Environmental Well being Views, extensively thought-about the premier environmental well being journal, has introduced that it could pause acceptance of latest research for publication, as federal cuts have left its future unsure.
For greater than 50 years, the journal has obtained funding from the Nationwide Institutes of Well being to evaluate research on the well being results of environmental toxins — from “eternally chemical substances” to air air pollution — and publish the analysis freed from cost.
The editors made the choice to halt acceptance of research due to a “insecurity” that contracts for important bills like copy-editing and editorial software program can be renewed after their impending expiration dates, mentioned Joel Kaufman, the journal’s prime editor.
He declined to touch upon the publication’s future prospects.
“If the journal is certainly misplaced, it’s a large loss,” mentioned Jonathan Levy, chair of the division of environmental well being at Boston College. “It’s lowering the flexibility for folks to have good data that can be utilized to make good selections.”
The editor of N.E.J.M. described the letter as “vaguely threatening.” On Tuesday, the journal Obstetrics and Gynecology, printed by the American School of Obstetricians and Gynecologists, mentioned that it had obtained such a letter.
Scientific journals have lengthy been a goal of prime well being officers within the Trump administration.
In a e book printed final yr, Dr.
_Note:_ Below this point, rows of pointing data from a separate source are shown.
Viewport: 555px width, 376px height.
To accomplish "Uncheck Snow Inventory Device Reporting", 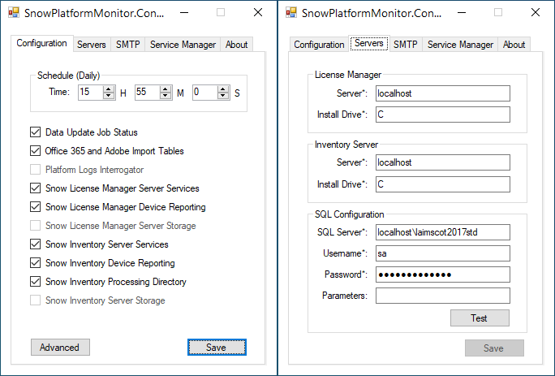I will [x=36, y=263].
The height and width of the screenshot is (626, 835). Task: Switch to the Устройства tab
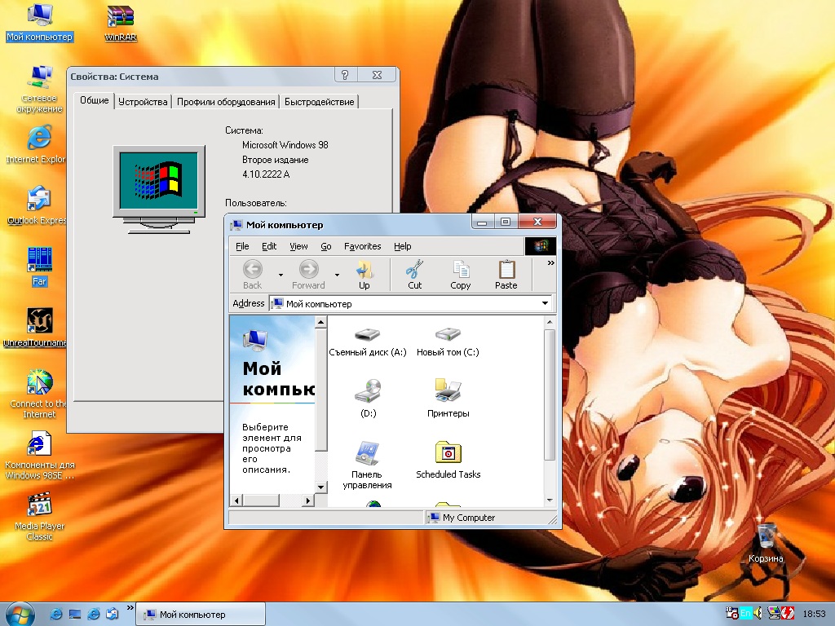tap(143, 102)
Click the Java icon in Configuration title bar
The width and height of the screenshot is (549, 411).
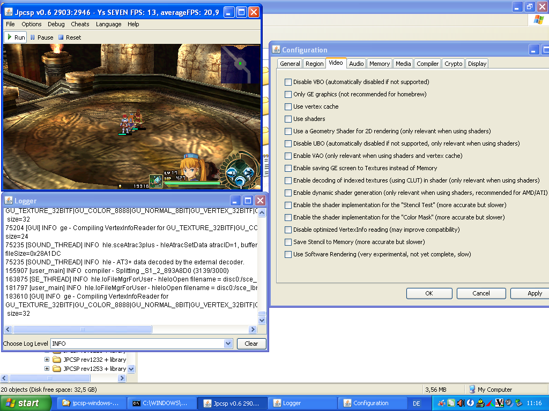pos(276,50)
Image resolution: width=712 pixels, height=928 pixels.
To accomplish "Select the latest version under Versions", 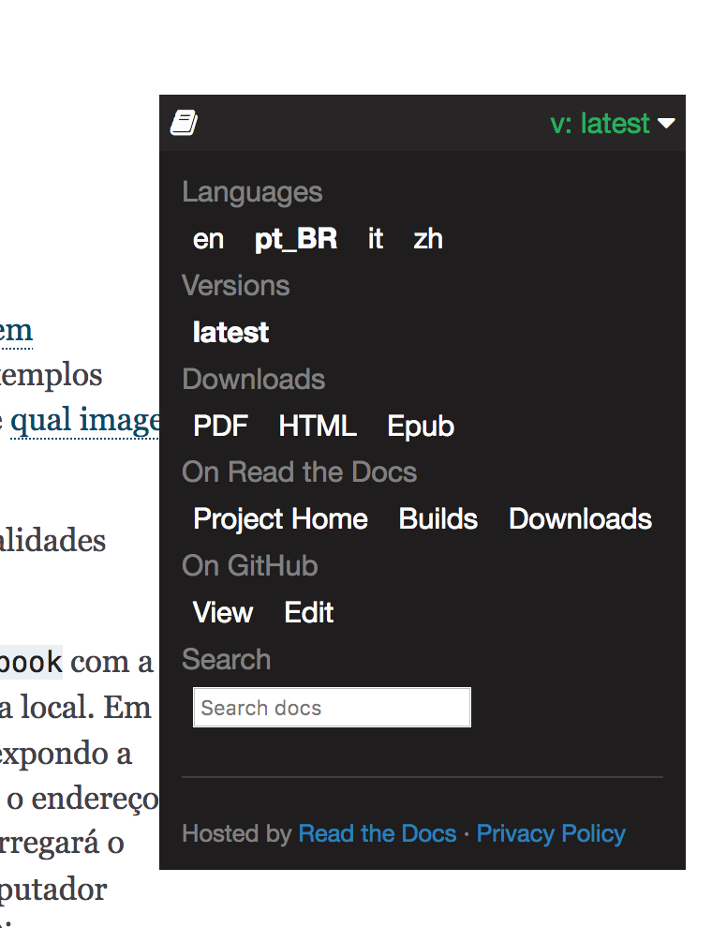I will (230, 333).
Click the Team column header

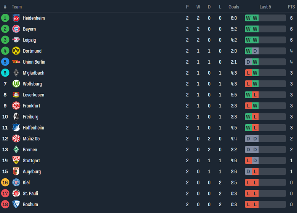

Martin A. Makary, the brand new commissioner of the Meals and Drug Administration, accused journal editorial boards of “gate-keeping” and publishing solely data that helps a “groupthink narrative.”
In an interview with the “Dr. Hyman Present” podcast final yr, Robert F. Kennedy Jr., who’s now secretary of well being and human companies, mentioned he deliberate to prosecute medical journals beneath federal anti-corruption legal guidelines.
“I’m going to discover a approach to sue you until you give you a plan proper now to point out the way you’re going to start out publishing actual science,” he mentioned.
Nonetheless, the announcement concerning E.H.P. baffled researchers, who identified that the funding cuts appeared to battle with the Trump administration’s acknowledged priorities.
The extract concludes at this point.